%%
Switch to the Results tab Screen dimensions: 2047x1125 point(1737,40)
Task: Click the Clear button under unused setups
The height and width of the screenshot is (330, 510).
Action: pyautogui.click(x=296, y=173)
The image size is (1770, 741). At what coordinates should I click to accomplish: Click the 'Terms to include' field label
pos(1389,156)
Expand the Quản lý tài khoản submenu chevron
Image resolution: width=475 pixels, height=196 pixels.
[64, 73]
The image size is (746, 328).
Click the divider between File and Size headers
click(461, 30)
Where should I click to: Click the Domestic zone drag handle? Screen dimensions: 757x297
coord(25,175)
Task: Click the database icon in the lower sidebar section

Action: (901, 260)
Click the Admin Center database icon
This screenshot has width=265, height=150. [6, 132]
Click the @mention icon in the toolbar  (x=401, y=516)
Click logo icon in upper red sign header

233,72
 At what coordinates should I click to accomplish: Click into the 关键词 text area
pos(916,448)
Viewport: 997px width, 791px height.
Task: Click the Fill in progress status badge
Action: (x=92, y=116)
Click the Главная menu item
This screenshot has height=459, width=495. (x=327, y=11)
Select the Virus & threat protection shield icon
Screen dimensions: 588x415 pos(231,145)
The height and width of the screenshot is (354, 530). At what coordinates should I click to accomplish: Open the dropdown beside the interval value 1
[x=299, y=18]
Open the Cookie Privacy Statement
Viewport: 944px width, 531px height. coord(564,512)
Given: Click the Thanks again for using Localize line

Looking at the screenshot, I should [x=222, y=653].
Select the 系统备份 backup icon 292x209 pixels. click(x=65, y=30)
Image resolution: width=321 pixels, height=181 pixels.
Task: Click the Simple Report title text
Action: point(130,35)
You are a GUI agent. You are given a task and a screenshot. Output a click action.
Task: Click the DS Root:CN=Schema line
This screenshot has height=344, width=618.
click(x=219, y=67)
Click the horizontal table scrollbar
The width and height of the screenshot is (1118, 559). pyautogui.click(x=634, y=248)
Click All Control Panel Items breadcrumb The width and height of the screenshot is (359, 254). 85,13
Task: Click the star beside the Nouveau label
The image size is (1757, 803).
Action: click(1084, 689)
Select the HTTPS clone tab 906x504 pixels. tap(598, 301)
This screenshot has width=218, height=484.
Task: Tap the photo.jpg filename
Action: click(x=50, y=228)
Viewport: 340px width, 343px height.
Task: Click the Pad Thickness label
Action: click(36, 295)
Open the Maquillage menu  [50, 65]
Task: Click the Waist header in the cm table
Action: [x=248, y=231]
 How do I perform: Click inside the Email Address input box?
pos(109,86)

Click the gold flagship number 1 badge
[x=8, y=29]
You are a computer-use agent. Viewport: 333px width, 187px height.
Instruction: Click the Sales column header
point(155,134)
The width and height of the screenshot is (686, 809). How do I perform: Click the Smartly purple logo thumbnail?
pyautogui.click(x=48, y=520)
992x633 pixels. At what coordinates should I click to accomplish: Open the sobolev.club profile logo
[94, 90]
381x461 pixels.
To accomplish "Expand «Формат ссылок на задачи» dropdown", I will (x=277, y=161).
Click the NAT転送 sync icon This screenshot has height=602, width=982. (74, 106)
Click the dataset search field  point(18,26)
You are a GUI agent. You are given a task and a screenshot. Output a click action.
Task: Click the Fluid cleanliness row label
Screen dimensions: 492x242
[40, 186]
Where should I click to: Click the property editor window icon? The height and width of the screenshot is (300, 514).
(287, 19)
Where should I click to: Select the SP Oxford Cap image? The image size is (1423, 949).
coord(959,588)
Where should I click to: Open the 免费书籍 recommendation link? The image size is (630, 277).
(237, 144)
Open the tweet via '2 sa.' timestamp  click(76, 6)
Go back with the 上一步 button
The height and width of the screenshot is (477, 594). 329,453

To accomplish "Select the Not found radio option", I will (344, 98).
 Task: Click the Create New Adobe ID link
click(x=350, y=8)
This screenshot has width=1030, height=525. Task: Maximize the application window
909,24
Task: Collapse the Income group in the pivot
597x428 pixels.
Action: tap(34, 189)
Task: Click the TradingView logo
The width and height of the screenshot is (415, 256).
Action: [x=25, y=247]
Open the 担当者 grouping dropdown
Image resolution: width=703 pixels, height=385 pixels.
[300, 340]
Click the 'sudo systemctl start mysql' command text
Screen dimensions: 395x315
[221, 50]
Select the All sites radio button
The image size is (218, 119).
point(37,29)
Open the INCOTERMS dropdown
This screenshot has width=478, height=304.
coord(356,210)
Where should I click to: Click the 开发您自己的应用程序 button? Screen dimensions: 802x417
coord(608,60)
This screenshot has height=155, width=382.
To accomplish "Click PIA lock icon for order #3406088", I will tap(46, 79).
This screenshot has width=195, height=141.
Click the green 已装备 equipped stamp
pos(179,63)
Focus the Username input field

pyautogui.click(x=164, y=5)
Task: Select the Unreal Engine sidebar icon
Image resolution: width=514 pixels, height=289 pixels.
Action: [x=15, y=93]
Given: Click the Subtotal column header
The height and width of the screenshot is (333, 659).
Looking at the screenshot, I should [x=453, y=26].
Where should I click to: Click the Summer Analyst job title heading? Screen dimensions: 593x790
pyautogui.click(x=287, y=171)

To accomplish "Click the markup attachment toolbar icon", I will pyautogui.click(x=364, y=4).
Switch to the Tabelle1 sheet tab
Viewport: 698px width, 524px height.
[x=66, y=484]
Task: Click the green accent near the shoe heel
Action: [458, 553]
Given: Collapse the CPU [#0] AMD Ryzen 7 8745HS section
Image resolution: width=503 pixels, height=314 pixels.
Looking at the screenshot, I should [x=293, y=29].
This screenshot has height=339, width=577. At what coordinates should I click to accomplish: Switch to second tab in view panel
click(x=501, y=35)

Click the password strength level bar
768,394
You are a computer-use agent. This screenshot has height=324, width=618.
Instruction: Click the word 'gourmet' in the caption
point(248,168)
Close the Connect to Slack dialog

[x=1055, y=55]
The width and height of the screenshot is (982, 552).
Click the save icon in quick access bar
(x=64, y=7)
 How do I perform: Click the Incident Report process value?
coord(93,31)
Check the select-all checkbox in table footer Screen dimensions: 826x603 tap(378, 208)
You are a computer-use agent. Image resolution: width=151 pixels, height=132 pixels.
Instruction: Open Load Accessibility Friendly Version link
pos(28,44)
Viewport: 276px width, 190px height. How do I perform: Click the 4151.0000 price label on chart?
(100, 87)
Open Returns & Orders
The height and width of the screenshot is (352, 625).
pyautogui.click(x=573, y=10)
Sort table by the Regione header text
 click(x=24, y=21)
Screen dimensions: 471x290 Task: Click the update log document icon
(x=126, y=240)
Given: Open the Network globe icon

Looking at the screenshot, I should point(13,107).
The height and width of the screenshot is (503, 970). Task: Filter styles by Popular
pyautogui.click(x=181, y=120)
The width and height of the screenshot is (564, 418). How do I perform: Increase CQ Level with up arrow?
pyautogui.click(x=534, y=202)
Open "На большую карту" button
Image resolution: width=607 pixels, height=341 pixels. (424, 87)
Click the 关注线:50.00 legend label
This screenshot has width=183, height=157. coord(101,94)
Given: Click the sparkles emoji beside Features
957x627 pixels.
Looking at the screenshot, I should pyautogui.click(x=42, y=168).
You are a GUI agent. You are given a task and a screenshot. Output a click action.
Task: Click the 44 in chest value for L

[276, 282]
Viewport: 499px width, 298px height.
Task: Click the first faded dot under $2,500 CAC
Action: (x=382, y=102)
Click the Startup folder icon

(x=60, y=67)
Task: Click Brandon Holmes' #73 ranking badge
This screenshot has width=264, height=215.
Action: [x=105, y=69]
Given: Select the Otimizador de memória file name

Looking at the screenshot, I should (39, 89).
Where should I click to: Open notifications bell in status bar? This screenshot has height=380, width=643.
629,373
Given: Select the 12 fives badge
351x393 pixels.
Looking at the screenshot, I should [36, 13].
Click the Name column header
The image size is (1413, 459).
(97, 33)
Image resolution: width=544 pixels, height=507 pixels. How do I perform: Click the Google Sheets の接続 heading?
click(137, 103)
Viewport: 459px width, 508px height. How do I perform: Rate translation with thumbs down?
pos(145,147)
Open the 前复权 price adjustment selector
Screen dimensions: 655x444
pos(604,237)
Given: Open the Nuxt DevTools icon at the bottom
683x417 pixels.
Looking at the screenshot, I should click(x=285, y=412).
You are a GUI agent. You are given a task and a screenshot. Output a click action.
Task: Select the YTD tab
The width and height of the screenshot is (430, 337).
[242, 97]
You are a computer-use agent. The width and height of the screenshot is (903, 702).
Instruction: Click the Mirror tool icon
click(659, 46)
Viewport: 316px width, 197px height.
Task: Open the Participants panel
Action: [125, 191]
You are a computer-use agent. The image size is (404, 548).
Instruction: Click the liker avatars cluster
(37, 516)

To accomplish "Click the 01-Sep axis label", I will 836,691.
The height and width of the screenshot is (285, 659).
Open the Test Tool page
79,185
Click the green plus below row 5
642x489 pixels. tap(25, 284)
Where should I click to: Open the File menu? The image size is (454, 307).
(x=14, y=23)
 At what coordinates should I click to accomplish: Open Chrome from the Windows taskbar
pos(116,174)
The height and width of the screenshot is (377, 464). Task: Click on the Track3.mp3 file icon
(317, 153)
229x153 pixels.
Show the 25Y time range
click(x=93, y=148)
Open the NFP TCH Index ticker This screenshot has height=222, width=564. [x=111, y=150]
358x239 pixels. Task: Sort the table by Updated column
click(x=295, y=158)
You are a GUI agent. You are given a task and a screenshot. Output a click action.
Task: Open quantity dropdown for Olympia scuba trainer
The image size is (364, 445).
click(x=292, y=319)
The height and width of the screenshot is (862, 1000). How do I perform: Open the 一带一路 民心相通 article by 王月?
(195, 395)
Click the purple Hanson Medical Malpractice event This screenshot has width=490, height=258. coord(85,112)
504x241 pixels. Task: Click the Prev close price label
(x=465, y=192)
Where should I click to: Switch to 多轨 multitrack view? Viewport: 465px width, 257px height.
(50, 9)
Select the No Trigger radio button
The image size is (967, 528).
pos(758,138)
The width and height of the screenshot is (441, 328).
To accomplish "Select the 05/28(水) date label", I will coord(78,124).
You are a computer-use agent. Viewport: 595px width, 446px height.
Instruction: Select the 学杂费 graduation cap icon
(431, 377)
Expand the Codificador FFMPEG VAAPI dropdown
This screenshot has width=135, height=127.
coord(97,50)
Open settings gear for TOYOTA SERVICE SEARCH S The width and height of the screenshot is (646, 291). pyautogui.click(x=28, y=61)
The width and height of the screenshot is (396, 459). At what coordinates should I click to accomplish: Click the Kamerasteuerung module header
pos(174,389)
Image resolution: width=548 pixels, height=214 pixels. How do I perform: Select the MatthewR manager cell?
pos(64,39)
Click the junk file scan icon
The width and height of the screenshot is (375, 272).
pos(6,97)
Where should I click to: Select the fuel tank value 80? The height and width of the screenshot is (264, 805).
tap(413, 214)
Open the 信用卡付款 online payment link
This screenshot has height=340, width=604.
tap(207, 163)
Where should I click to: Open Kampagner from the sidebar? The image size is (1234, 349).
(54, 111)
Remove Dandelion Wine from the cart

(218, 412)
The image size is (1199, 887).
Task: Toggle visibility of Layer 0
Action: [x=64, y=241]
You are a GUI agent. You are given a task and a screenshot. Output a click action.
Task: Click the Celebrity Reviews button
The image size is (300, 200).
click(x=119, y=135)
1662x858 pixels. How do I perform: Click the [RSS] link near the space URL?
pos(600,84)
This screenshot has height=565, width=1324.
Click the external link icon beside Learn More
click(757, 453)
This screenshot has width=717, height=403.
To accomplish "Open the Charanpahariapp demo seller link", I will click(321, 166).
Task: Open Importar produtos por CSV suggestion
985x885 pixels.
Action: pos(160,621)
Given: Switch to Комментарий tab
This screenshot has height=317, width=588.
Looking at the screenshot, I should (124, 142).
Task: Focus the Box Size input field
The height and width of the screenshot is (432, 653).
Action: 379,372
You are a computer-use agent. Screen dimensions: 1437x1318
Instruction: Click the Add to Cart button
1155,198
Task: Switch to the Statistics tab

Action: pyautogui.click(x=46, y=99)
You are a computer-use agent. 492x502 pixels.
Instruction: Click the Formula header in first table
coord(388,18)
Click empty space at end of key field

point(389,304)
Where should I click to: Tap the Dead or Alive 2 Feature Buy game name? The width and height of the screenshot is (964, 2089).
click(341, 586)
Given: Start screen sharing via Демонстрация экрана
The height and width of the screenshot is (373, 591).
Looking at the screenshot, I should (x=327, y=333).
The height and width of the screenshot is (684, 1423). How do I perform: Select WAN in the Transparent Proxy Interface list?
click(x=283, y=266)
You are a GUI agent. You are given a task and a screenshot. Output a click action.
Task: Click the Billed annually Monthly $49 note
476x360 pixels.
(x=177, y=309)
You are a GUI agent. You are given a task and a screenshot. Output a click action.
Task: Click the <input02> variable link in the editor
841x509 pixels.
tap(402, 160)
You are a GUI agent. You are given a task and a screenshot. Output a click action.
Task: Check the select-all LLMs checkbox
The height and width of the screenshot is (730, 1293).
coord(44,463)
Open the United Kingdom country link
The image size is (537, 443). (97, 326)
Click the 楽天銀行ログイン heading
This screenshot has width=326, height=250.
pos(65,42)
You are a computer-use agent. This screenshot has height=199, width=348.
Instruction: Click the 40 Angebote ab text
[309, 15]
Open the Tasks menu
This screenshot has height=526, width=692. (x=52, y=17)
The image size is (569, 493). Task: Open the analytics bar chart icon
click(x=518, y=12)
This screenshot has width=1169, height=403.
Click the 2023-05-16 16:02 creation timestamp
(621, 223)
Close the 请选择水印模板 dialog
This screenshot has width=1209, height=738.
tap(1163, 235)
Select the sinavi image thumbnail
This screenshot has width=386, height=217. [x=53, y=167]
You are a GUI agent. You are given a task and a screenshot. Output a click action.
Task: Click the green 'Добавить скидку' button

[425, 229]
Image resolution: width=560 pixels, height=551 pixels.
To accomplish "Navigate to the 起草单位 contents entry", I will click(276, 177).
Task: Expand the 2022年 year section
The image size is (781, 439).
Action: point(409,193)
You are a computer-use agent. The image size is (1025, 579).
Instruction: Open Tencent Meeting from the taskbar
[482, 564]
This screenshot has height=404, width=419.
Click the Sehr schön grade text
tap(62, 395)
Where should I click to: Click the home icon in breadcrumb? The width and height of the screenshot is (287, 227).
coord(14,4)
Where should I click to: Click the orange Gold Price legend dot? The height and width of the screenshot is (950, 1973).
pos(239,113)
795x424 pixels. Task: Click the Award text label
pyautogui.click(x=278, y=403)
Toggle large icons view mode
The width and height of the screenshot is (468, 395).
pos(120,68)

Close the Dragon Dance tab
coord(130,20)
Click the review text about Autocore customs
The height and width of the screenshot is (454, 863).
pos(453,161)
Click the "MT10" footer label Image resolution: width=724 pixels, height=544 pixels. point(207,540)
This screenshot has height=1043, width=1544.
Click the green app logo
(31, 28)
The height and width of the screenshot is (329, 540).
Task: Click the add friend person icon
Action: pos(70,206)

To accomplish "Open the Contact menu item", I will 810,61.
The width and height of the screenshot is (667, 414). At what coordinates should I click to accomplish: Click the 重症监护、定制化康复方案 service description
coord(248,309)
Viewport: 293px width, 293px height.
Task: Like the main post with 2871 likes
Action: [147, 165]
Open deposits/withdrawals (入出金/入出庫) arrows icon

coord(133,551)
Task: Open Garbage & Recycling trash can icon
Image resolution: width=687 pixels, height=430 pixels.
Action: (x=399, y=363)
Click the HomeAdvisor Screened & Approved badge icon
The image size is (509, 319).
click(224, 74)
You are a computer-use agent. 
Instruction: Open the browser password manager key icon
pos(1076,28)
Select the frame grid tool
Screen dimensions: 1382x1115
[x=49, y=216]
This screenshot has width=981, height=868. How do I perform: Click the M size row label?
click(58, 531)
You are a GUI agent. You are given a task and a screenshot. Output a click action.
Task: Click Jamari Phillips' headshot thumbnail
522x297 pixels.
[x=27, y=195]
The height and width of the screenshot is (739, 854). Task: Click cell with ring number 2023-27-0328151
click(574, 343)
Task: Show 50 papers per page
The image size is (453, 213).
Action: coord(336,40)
%%
TASK TO COMPLETE: Please copy, exactly as written, every line in the listing above from the line with "Remove Dandelion Wine from the cart" up to and including the line with "This screenshot has width=717, height=403.".

SOLVED EXERCISE:
Remove Dandelion Wine from the cart

(218, 412)
The image size is (1199, 887).
Task: Toggle visibility of Layer 0
Action: [x=64, y=241]
You are a GUI agent. You are given a task and a screenshot. Output a click action.
Task: Click the Celebrity Reviews button
The image size is (300, 200).
click(x=119, y=135)
1662x858 pixels. How do I perform: Click the [RSS] link near the space URL?
pos(600,84)
This screenshot has height=565, width=1324.
Click the external link icon beside Learn More
click(757, 453)
This screenshot has width=717, height=403.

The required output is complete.